Without the ability to ascertain cause and effect relationships, the inquiry into the nature of the universe ends. It’s not clear that Hawking understands that his proposal is not an answer to the mysticism of the supernatural, but is instead its justification; what he and the string theorists propose as an explanation for the universe renders all further understanding irrelevant. If effects have only probabilities as their cause, then trying to ascertain how life arose and evolved is as silly and fruitless as trying to ascertain the cause of two-year old’s temper tantrum. The multi-verse is a mystical world, ruled by supernatural probabilities that have no discrete and ascertainable cause. The age of objective rationalism dies. No longer are the fruits of scientific inquiry considered the result of discovering truths about the nature of reality, because reality exists only as a scale of probabilities. The inexplicability of life resolves to renewed belief in God.
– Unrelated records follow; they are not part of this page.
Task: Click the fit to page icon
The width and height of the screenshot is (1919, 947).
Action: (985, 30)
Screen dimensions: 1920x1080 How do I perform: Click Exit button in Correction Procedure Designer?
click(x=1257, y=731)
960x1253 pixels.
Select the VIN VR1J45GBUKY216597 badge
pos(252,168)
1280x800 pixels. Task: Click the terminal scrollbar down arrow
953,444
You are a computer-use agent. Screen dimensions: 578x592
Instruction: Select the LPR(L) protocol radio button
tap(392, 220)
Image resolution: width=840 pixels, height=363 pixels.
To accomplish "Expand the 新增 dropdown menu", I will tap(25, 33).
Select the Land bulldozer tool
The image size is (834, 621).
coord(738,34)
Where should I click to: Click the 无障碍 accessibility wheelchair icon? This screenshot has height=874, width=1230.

Priests get back in the business of selling indulgences. Darwinism dies.
Effects must have causes, else the whole scientific enterprise collapses in a heap of mysticism. If we accept the premise that effects have causes, then it is a clear logical journey to ascertain there must have been an original cause. The identity of this original cause is the true issue over which Behe and Dawkins and many others argue. Behe admits that his theory of an intelligent designer having played a role in the development of the universe and the life found in it is only a theory. Dawkins won’t admit that his atheism is not a theory, but a belief system. Behe’s design theory is scientifically robust, even if ultimately unfalsifiable. Dawkins’ atheism is scientifically indefensible and clouds his judgment. Nothing about Darwinism and evolution theory precludes God, or some intelligence having God-like attributes, from involvement in the mechanism through which life arose and evolved. It is only Dawkins’ belief that God does not exist that prevents him from considering that God or something like it is involved.
The Edge of Evolution should be required reading in public and parochial schools, if for no other reason than it points out a host of problems with Darwinism as interpreted by today’s scientific naturalists. Those that are actually interested in getting an education, i.e., in learning how to understand the difference between dogma and fact, will come away with a greater appreciation for the foundational premises of Darwinism and the dogma surrounding it.